The third time will apparently be the charm for the Federal Communications Commission’s “net neutrality” regulations. Having been shot down twice by the courts in earlier attempts to regulate broadband, members of the commission—enterprising bureaucrats that they are—found new legal authority for their power grab.

However one feels about the new rules, it is inarguable that this is not how the founding fathers designed our government to operate. “All legislative powers herein granted shall be vested in a Congress of the United States,” reads Article I of the Constitution. To prevent its misuse, the awesome power to make laws was split between two chambers. By design, governance requires the diverse representatives of the governed to find consensus.

The first Congress had more than 90 voting members; the current one has 535. The FCC, by contrast, has 5 members, only 3 of whom agreed on the net neutrality rules. That was enough to promulgate 300 pages of regulations that have the effect of law.

The FCC’s action is all the more galling because Congress has been actively debating broadband legislation. Sen. John Thune, R-S.D., and Rep. Fred Upton, R-Mich., circulated a draft bill in January.

Of course, the FCC’s action was not a rare instance of unaccountable government. Today’s executive agencies make law as a matter of course, and generate a ton of it. At agencies’ current pace of about 4,000 regulations issued annually, a new federal rule is created roughly every two hours. Lay the 170,000 pages of the Code of Federal Regulations end to end and it would leave a trail of impenetrable text 29.5 miles long.

When one considers Congress enacts perhaps 50 meaningful statutes per year, it becomes plain that the first branch no longer is our nation’s primary lawmaking body. America has morphed into the expert-led state imagined by John Stuart Mill in his 1861 treatise Considerations on Representative Government. Civil servants devise policy and the legislature serves mostly as a pressure valve for the vox populi.

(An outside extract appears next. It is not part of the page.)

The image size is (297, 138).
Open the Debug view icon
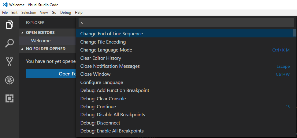click(x=9, y=80)
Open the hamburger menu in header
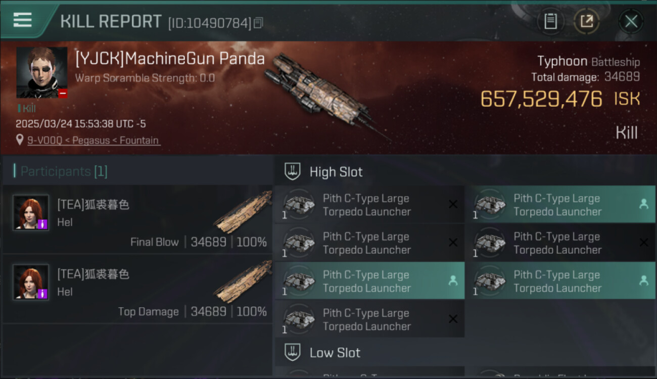Viewport: 657px width, 379px height. [23, 20]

Instead of the function of governing, for which it is radically unfit, the proper office of a representative assembly is to watch and control the government; to throw the light of publicity on its acts; to compel a full exposition and justification of all of them which any one considers questionable; to [censure] them if found condemnable, and, if the men who compose the government abuse their trust, or fulfill it in a manner which conflicts with the deliberate sense of the nation, to expel them from office, and either expressly or virtually appoint their successors. This is surely ample power, and security enough for the liberty of the nation.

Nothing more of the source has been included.